Go through the entries below and say how many lines hold the word "label". Nothing else is needed.

....................

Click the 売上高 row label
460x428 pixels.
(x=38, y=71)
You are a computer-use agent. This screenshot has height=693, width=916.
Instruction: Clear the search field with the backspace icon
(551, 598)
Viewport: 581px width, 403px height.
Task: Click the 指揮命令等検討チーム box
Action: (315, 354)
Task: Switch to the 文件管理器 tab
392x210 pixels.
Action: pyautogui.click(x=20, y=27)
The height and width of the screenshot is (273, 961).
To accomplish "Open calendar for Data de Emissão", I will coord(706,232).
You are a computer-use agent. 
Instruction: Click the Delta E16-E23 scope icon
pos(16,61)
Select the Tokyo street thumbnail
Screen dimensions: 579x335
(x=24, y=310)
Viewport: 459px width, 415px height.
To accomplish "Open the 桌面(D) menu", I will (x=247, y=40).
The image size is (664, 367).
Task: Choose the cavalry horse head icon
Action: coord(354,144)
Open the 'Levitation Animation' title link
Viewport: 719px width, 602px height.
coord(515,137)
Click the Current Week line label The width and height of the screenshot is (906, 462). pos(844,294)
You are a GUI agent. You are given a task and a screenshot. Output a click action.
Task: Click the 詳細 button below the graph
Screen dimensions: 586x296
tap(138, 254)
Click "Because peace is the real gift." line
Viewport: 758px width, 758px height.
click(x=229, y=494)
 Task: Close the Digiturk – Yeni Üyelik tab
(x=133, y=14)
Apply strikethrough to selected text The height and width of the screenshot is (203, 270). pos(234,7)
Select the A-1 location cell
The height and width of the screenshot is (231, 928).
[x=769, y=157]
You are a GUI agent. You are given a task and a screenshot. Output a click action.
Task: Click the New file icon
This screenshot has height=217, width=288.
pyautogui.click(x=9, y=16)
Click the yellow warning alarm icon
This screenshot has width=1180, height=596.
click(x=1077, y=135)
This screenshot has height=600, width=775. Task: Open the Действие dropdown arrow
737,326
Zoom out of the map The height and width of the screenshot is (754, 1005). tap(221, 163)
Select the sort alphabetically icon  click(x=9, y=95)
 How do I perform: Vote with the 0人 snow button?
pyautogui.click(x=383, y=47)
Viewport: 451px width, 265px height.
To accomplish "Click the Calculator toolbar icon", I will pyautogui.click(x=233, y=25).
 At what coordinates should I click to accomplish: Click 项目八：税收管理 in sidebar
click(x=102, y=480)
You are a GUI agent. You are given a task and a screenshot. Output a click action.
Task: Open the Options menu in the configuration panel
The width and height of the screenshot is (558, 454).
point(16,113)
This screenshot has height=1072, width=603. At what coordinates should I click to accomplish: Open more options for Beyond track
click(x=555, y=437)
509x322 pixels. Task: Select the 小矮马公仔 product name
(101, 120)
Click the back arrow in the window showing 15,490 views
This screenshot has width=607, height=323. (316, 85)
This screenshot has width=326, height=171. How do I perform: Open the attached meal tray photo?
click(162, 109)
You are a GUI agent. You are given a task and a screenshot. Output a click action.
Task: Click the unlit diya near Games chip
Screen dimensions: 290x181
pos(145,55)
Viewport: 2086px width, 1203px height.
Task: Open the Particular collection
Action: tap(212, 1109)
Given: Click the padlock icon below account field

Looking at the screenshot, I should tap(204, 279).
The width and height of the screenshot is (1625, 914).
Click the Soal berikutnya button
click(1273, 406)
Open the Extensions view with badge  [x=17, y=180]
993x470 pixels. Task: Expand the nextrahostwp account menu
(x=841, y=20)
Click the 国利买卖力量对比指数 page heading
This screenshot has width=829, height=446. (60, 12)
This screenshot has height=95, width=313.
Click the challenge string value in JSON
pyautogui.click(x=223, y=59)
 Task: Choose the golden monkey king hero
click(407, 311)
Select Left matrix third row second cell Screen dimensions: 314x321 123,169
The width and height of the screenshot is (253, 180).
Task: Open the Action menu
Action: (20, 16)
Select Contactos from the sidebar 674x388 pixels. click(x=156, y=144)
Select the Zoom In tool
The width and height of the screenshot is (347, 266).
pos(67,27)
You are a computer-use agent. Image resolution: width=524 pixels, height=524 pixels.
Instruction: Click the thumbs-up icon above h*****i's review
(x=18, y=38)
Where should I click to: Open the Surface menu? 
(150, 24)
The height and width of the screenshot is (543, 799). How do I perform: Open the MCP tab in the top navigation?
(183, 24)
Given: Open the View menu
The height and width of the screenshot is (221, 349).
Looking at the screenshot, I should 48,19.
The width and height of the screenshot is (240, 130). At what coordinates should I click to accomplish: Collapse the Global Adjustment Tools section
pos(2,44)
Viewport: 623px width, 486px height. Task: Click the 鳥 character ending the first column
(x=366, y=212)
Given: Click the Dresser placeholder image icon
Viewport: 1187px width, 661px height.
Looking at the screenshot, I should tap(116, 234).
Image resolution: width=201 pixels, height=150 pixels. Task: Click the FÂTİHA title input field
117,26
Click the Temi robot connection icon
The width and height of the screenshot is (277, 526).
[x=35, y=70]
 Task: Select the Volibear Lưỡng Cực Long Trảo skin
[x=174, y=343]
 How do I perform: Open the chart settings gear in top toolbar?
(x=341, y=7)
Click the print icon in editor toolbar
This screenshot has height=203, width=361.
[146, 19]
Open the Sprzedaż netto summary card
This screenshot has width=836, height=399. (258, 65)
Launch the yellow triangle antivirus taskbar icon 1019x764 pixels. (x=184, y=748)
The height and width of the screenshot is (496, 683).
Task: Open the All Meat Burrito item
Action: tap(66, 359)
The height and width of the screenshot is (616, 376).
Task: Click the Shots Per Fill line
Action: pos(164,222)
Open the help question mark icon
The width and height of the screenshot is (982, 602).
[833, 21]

....................

**RESULT FOR THIS EXERCISE**: 2